● **Your instructions**:
Pictures aside, copy exactly the lines running from the one with "Given: Click the" to the end of the records.

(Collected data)
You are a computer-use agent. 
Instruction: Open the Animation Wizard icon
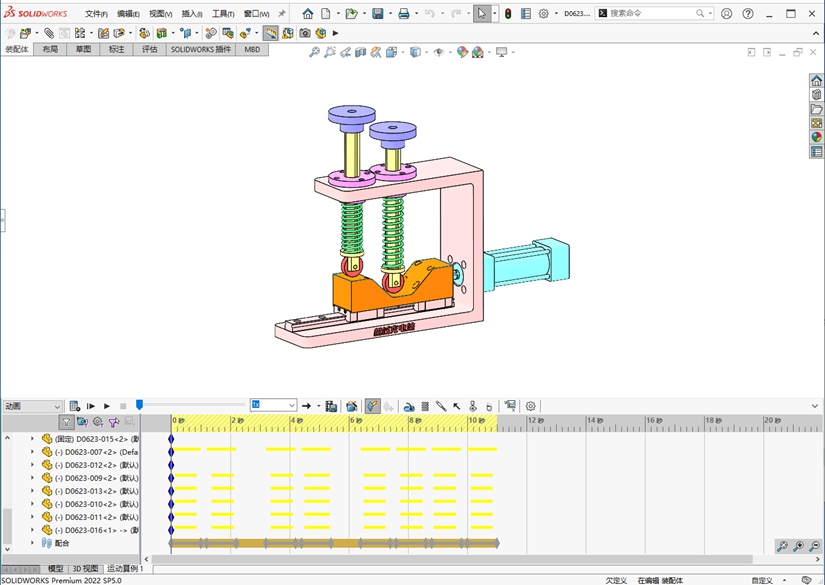[x=351, y=406]
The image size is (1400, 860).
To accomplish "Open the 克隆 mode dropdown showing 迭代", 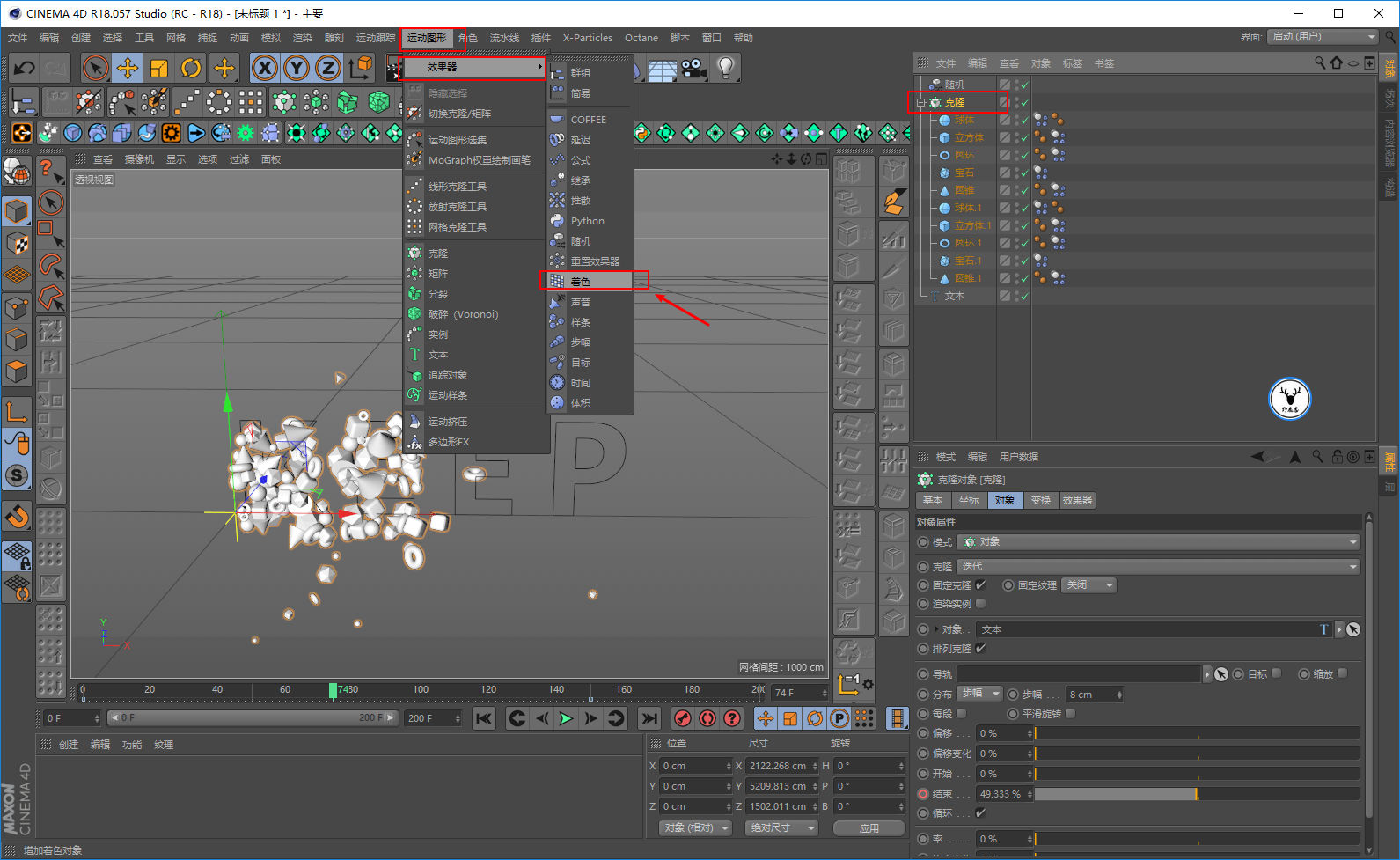I will [x=1158, y=566].
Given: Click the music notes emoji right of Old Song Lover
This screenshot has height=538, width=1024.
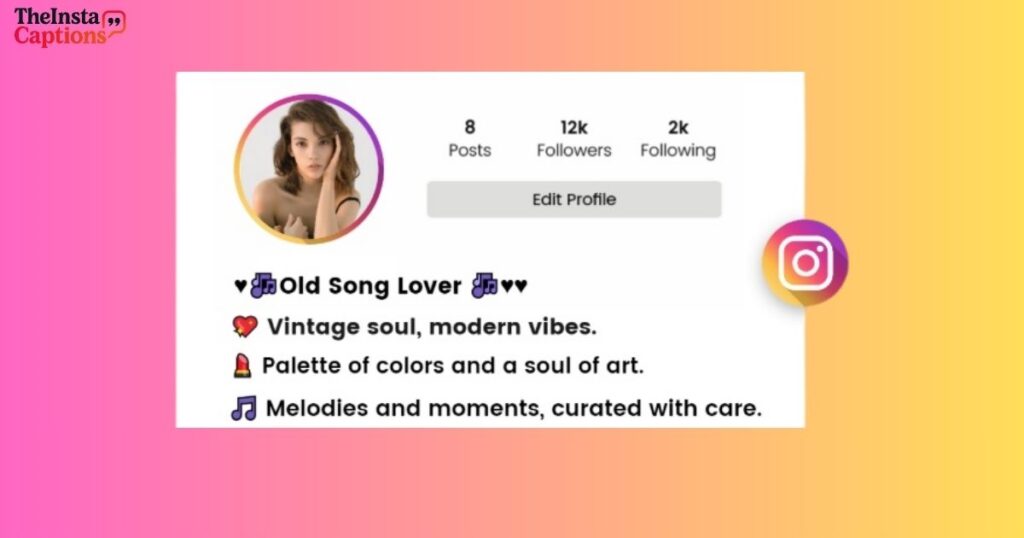Looking at the screenshot, I should point(485,285).
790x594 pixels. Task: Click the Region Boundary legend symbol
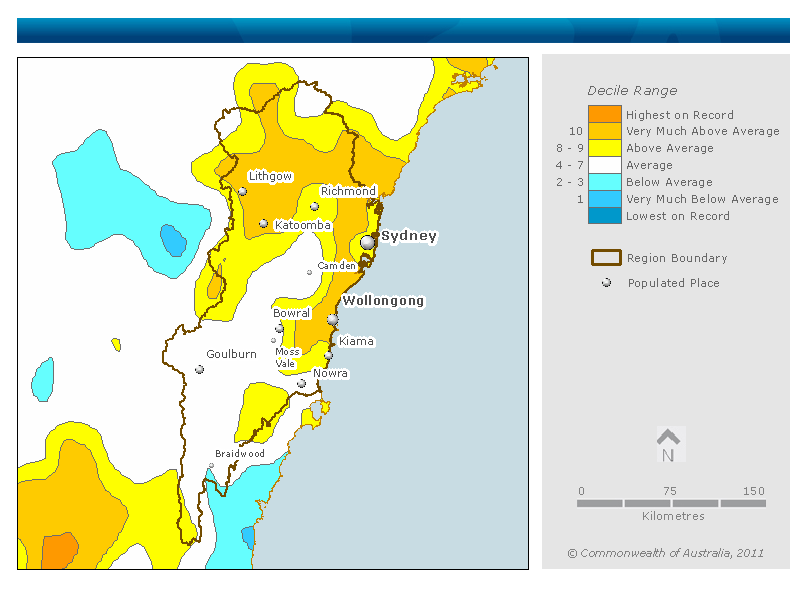[606, 258]
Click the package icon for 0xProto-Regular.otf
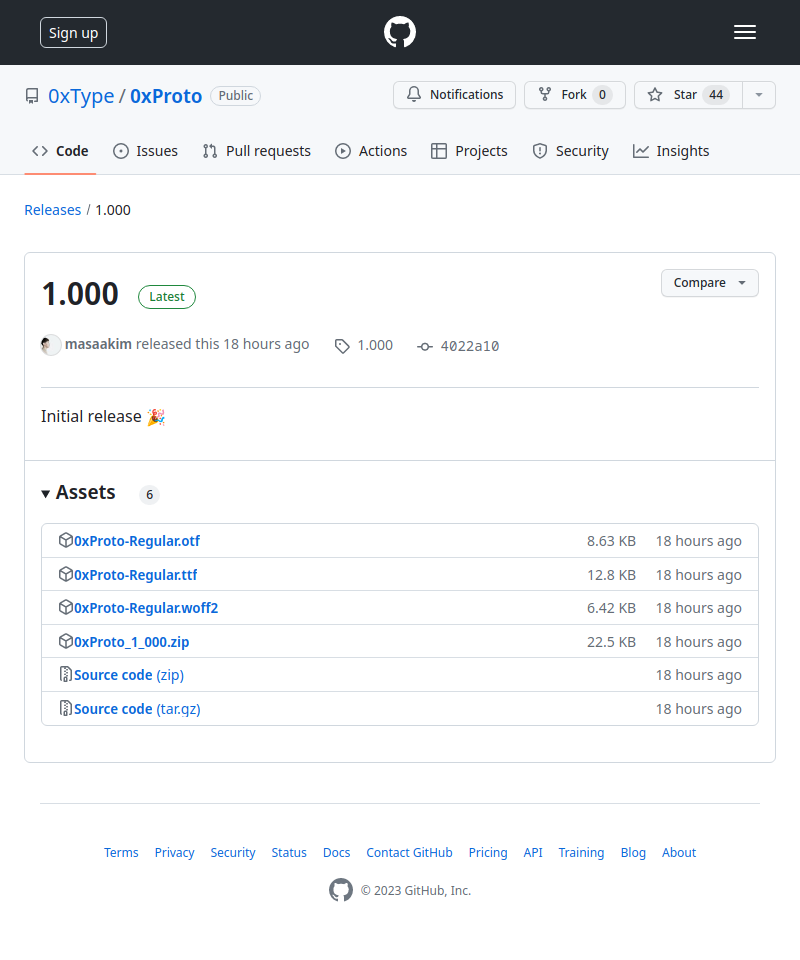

● **Completed exercise**:
Given: Click the music notes emoji right of Old Song Lover
This screenshot has height=538, width=1024.
Looking at the screenshot, I should point(485,285).
790x594 pixels. Task: Click the Region Boundary legend symbol
[606, 258]
Click the package icon for 0xProto-Regular.otf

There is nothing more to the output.